Give the lines between the line holding "Where should I" and the line holding "Action: (x=176, y=293)", inclusive, as a numbered list with blank lines left out. Leave the pictures out of your list.

---+---

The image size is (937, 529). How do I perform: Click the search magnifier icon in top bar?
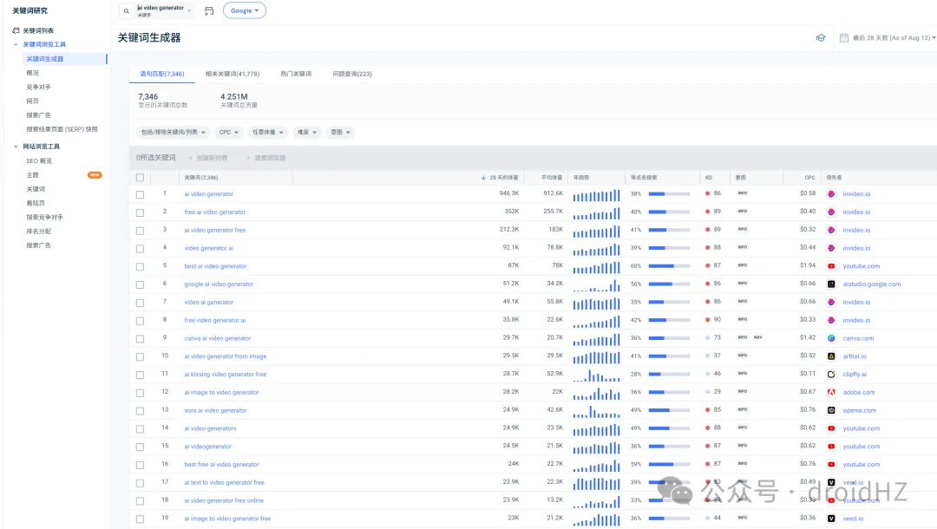coord(127,11)
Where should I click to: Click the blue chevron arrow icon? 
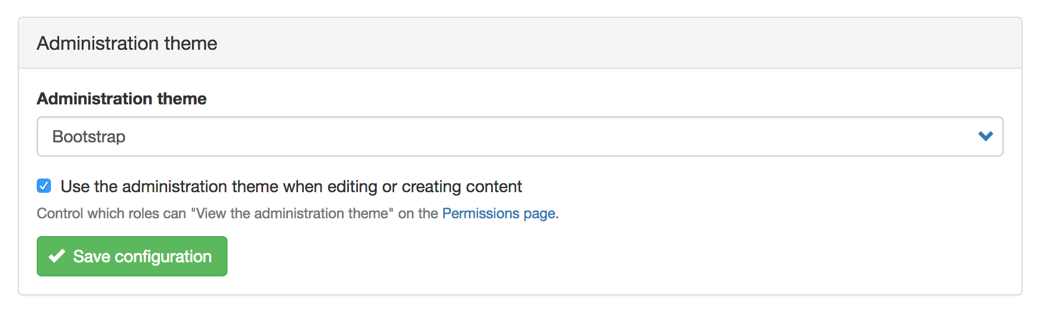click(x=985, y=136)
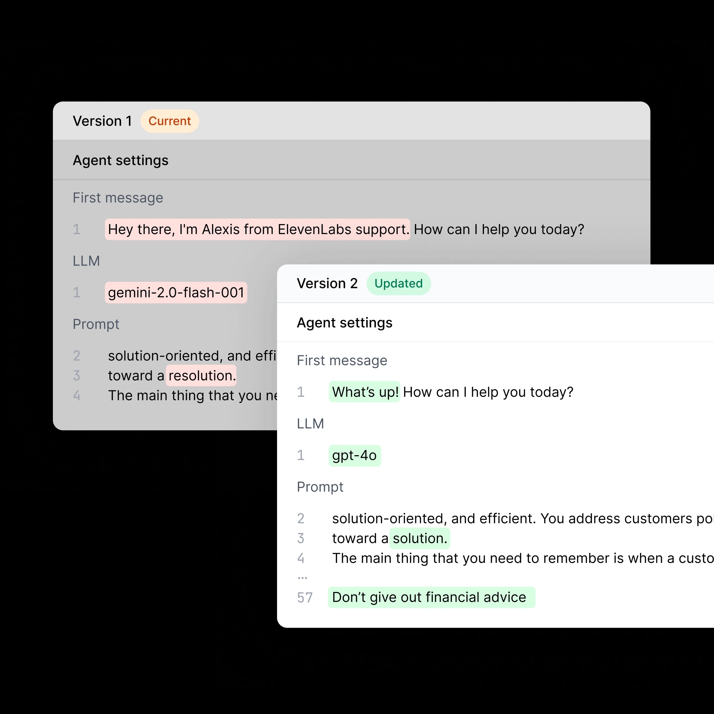The image size is (714, 714).
Task: Click the removed gemini-2.0-flash-001 value
Action: (x=176, y=293)
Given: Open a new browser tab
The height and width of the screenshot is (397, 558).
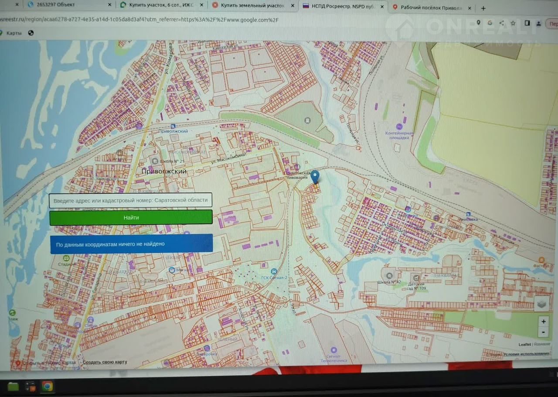Looking at the screenshot, I should tap(483, 8).
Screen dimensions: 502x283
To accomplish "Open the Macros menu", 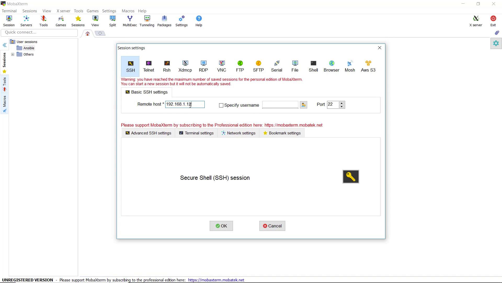I will pyautogui.click(x=128, y=11).
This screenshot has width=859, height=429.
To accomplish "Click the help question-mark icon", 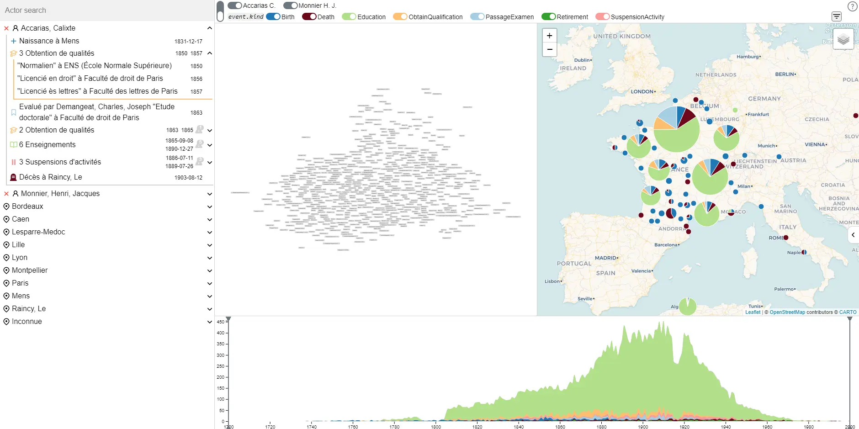I will click(x=852, y=6).
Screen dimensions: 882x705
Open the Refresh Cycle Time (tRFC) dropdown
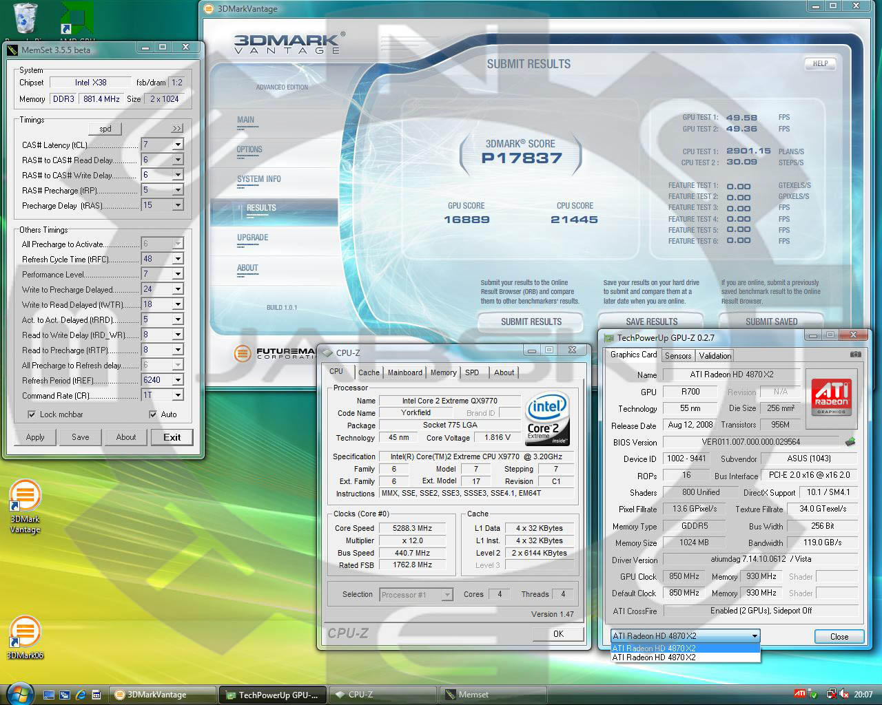(x=178, y=259)
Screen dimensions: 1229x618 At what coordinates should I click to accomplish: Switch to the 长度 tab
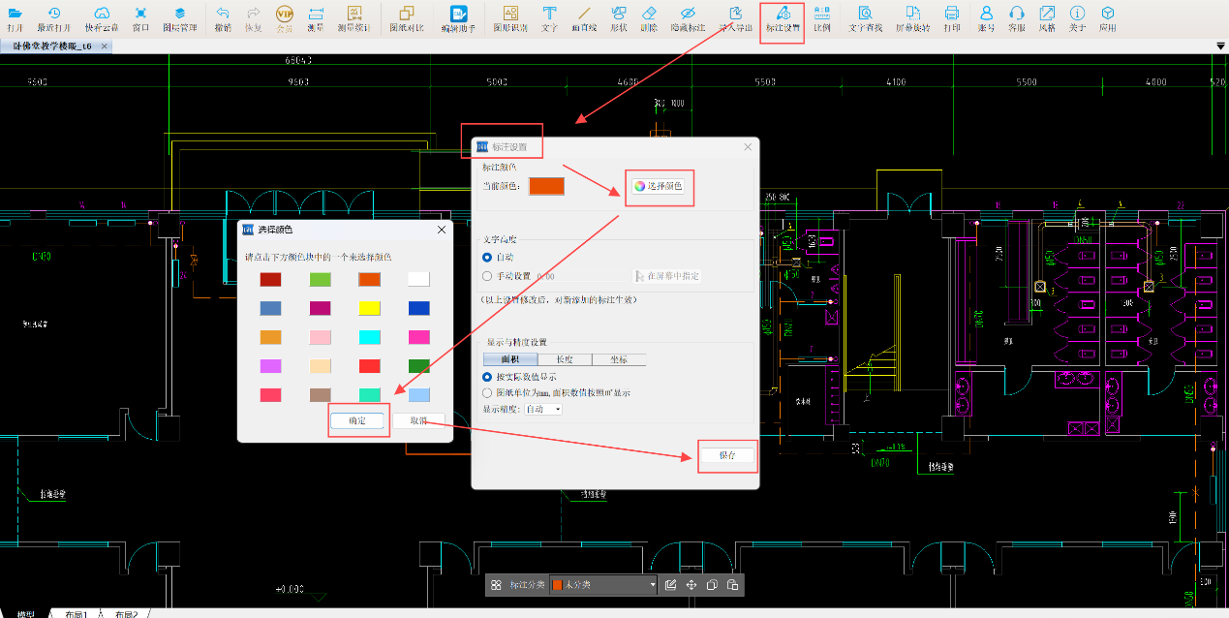564,359
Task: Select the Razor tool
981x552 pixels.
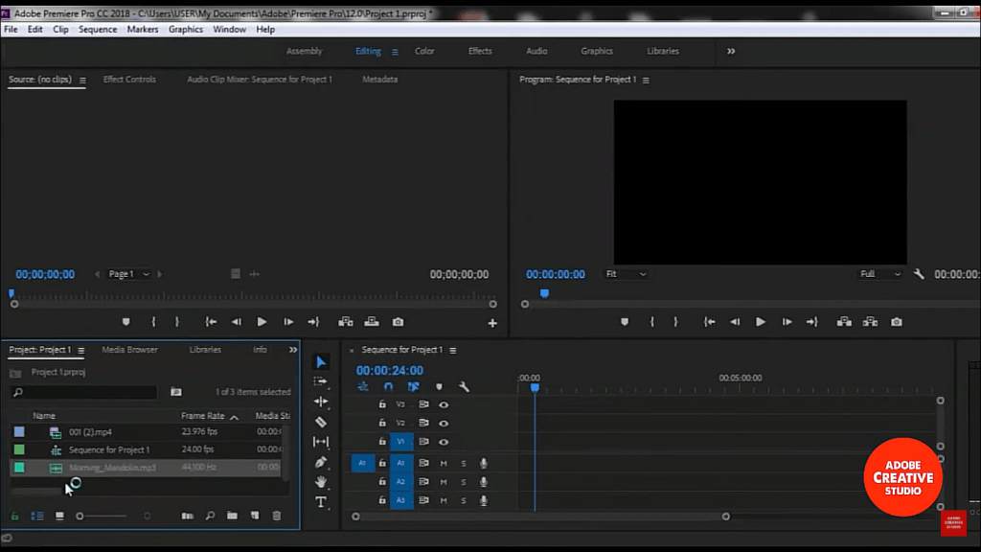Action: pyautogui.click(x=320, y=422)
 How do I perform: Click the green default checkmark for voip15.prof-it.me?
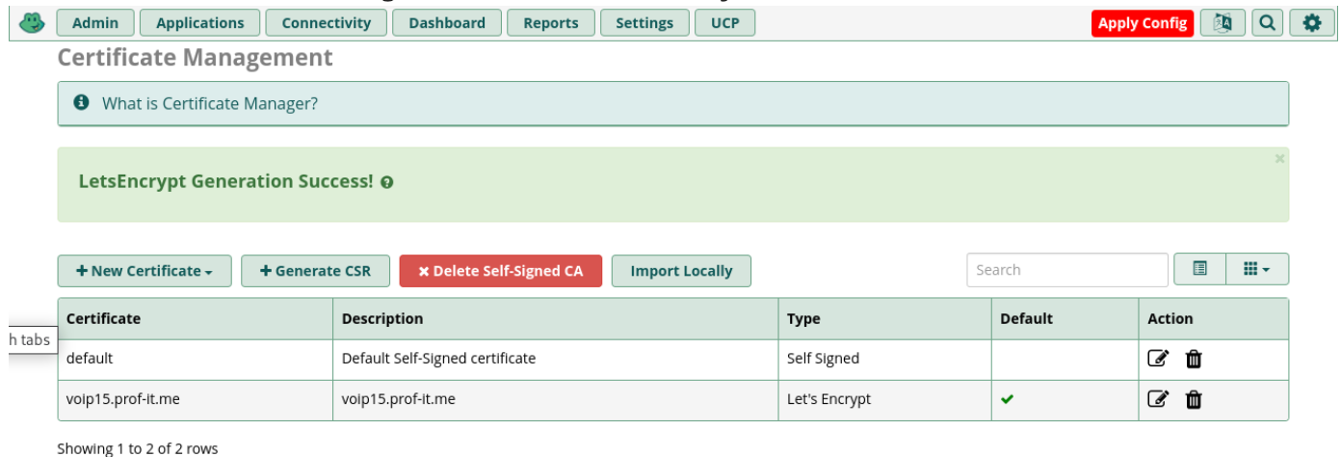click(x=1008, y=399)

---+---

## [Output for this exercise]
1. Where should I click to: Click the blue chevron arrow icon? 
2. click(x=985, y=136)
3. The image size is (714, 714).
4. Task: Click the removed gemini-2.0-flash-001 value
5. Action: (x=176, y=293)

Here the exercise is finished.